We will use all available means to hold the incumbents accountable for their poor decisions and consistent disregard for stockholders, who are the true owners of Pasithea. In that spirit, we want our fellow stockholders to be aware we intend to WITHHOLD on the election of all of the sitting directors at Pasithea’s upcoming annual meeting of stockholders. In addition, we intend to convene a special meeting of stockholders at the earliest possible opportunity to remove and replace all of the sitting directors.”

Additional Information and Where to Find It

Camac Partners, LLC, Concord IP2 Ltd., Elderhill Corporation and Leonite Capital LLC, together with the other participants identified below (collectively, the “Participants”), intend to file a preliminary special meeting request statement, together with a WHITE special meeting request card, with the Securities and Exchange Commission (the “SEC”) to be to be used to solicit requests for the calling of a special meeting of stockholders of Pasithea.

Promptly after filing their definitive special meeting request statement with the SEC, the Participants intend to mail such statement and a WHITE special meeting request card to Pasithea stockholders.
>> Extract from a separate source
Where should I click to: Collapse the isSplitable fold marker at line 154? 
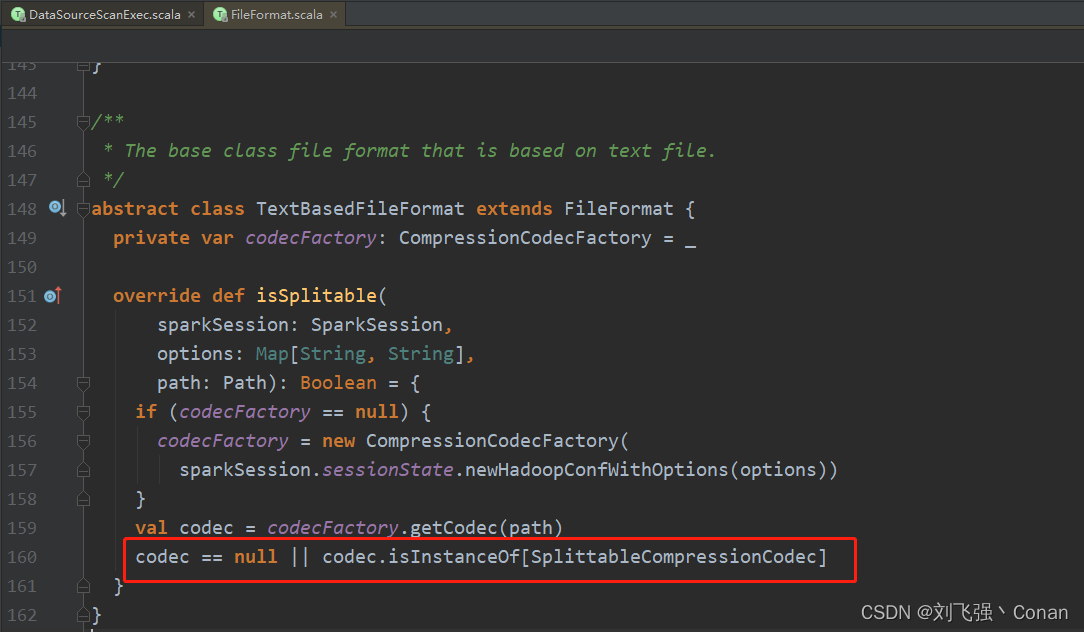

STOCKHOLDERS ARE URGED TO READ SUCH STATEMENT (INCLUDING ANY AMENDMENTS OR SUPPLEMENTS THERETO) AND ANY OTHER RELEVANT DOCUMENTS THAT THE PARTICIPANTS WILL FILE WITH THE SEC WHEN THEY BECOME AVAILABLE BECAUSE THEY WILL CONTAIN IMPORTANT INFORMATION. Stockholders may obtain, free of charge, such statement, any amendments or supplements thereto, and any other relevant documents filed by the Participants with the SEC in connection with the Annual Meeting at the SEC’s website (http://www.sec.gov).

In addition to the previously identified entities, it is anticipated that Camac Capital, LLC, Camac Fund, LP, Eric Shahinian, David Delaney and Avi Geller will be participants in the solicitation of special meeting requests from Pasithea stockholders. Additional information regarding the Participants, including their direct or indirect interests, by security holdings or otherwise, will be included in the special meeting request statement and other relevant documents to be filed by the Participants with the SEC. Such information is also contained in a Schedule 13D filed by the Participants with the SEC.

1 Based on the Company’s IPO unit price of $5.00 per share and its closing price of $1.01 on June 21, 2022.